Extrait fourni =
##########

Selon les chiffres de la Davar, la Nouvelle-Calédonie est passée de 96 tonnes de pesticides à usage avricule importés en 2010 (dont 66 tonnes d'herbicide) à 35 tonnes en 2015 (dont 12 tonnes d'herbicide). "Le tonnage a été divisé par trois", pointe la militante écologiste.

C'est incompréhensible que le gouvernement demande l’avis des uns et des autres pour, au final, ne pas en tenir compte.

Martine Cornaille, présidente d'EPLP


EPLP exclu du comité consultatif

Mais les importations de ces produits phytosanitaires à usage agricole sont reparties depuis à la hausse. En 2021, on recensait 60 tonnes de pesticides importés, dont la moitié était des herbicides (31,5 tonnes). La présidente d'EPLP a son explication. "En 2016, nous avons été exclus de ce comité consultatif. Depuis, la consommation de ces produits a progressé."

##########

Données à examiner =
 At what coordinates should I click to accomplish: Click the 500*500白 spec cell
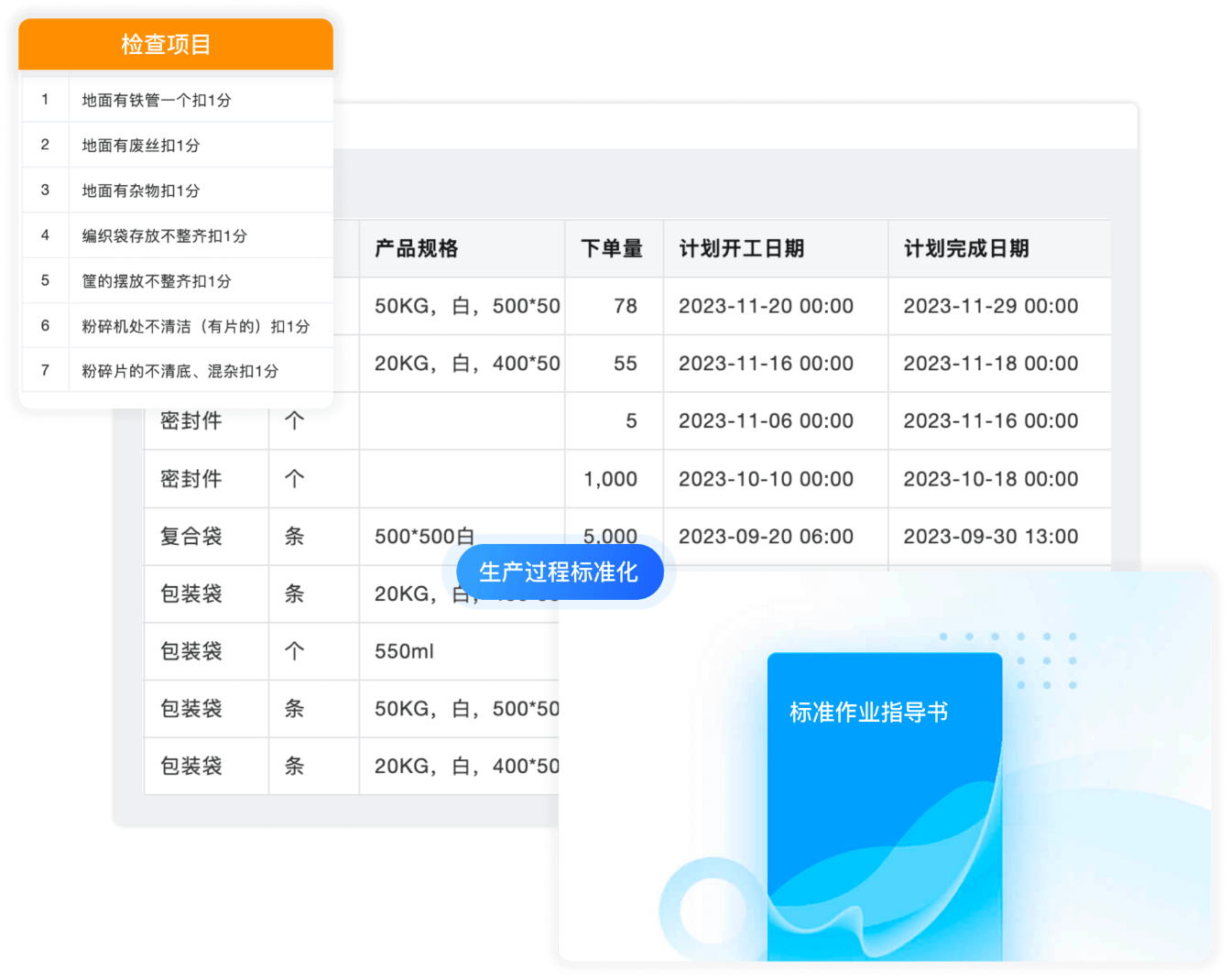click(424, 537)
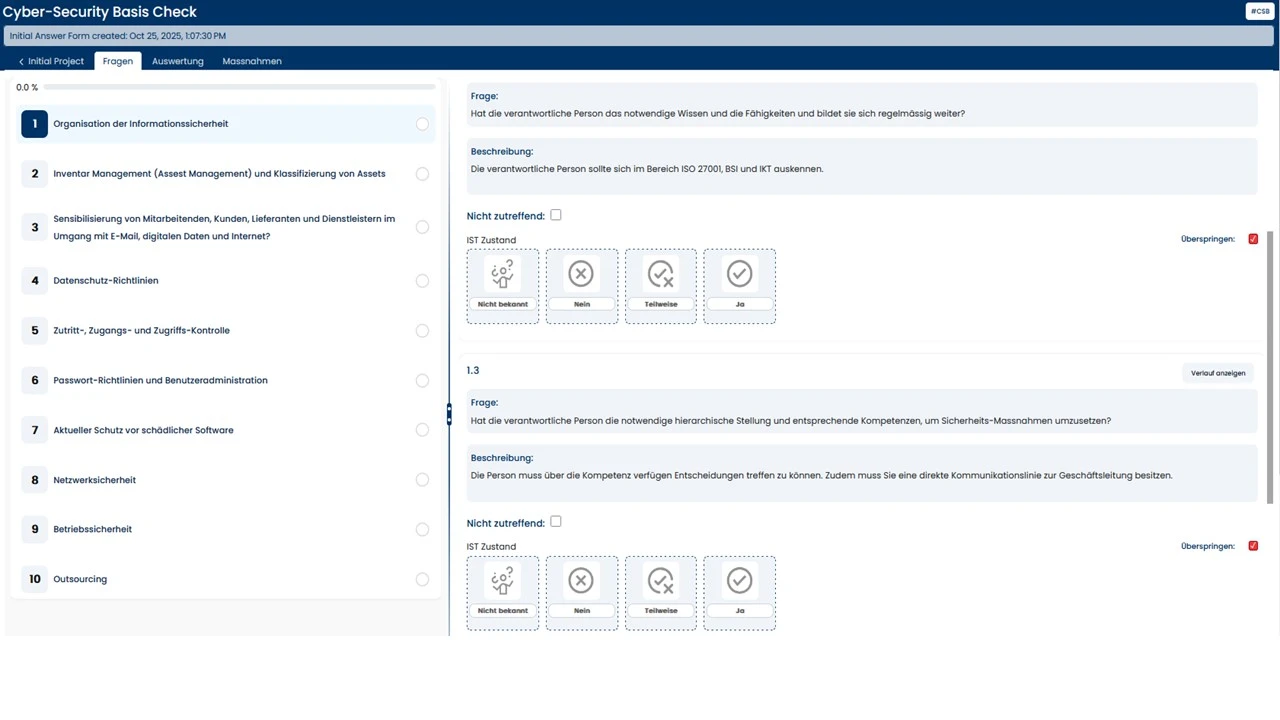Switch to the Auswertung tab
This screenshot has height=720, width=1280.
coord(177,61)
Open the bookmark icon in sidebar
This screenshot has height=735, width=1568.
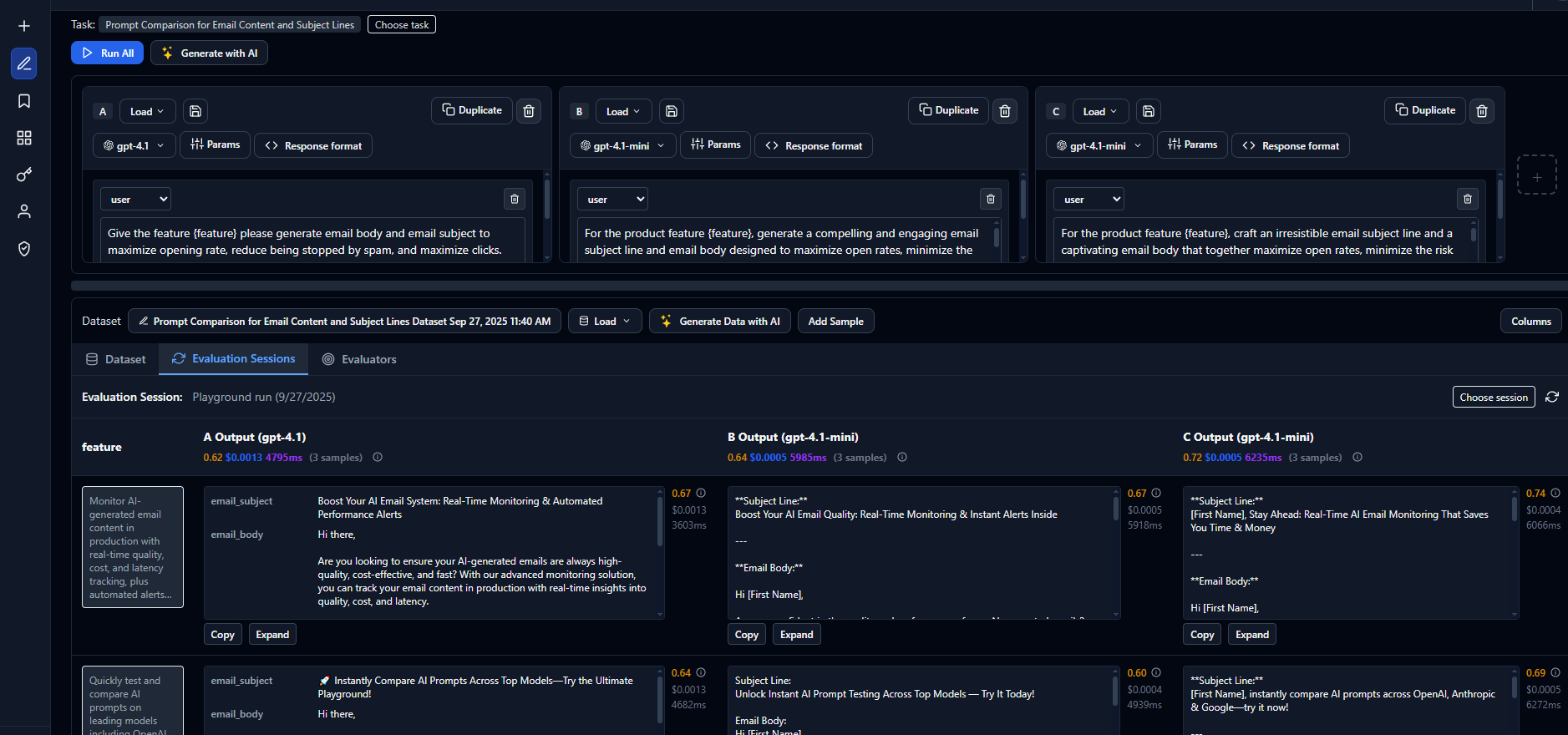pos(24,101)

##########

Travail demandé =
**1.** Transcrivez le passage de l'extrait sur les pesticides qui commence à "Selon les chiffres" et se termine à "la militante écologiste.".
**2.** Prolongez l'extrait sur les pesticides au-delà de sa dernière phrase.
Le matériel n'a aucun rapport avec l'extrait sur les pesticides.

Réponses attendues =
**1.**
Selon les chiffres de la Davar, la Nouvelle-Calédonie est passée de 96 tonnes de pesticides à usage avricule importés en 2010 (dont 66 tonnes d'herbicide) à 35 tonnes en 2015 (dont 12 tonnes d'herbicide). "Le tonnage a été divisé par trois", pointe la militante écologiste.

**2.**
Le collectif estime avoir été sanctionné pour ses multiples actions sur le plan judiciaire. "Nous avons déplu au pouvoir en place. À l’époque, c’était Nicolas Metzdorf qui était en membre du gouvernement en charge de l’agriculture et il a jugé utile de nous en exclure."

Ce comité, qui représente l'avis des organismes de recherche, des consommateurs, des environnementalistes et des représentants du secteur agricole, est composé à la discrétion des élus. Mais pour Martine Cornaille, la composition de cette instance "devrait se faire sur des critères objectifs de représentativité, de compétence, etc…" 

Ensemble pour la planète juge aussi "incompréhensible que le gouvernement demande l’avis des uns et des autres pour, au final, ne pas en tenir compte".



Entre les mains de la Cour de justice européenne

Le collectif s'est rapproché depuis du Pesticide action network (PAN), un réseau d'organisations non-gouvernementales, qui œuvre à la promotion d'alternatives aux pesticides dangereux pour l'homme. Le glyphosate ayant obtenu, en 2023, un nouveau feu vert de l'Union européenne pour dix ans, PAN conteste aujourd'hui cette décision devant la Cour de justice de l'Union européenne.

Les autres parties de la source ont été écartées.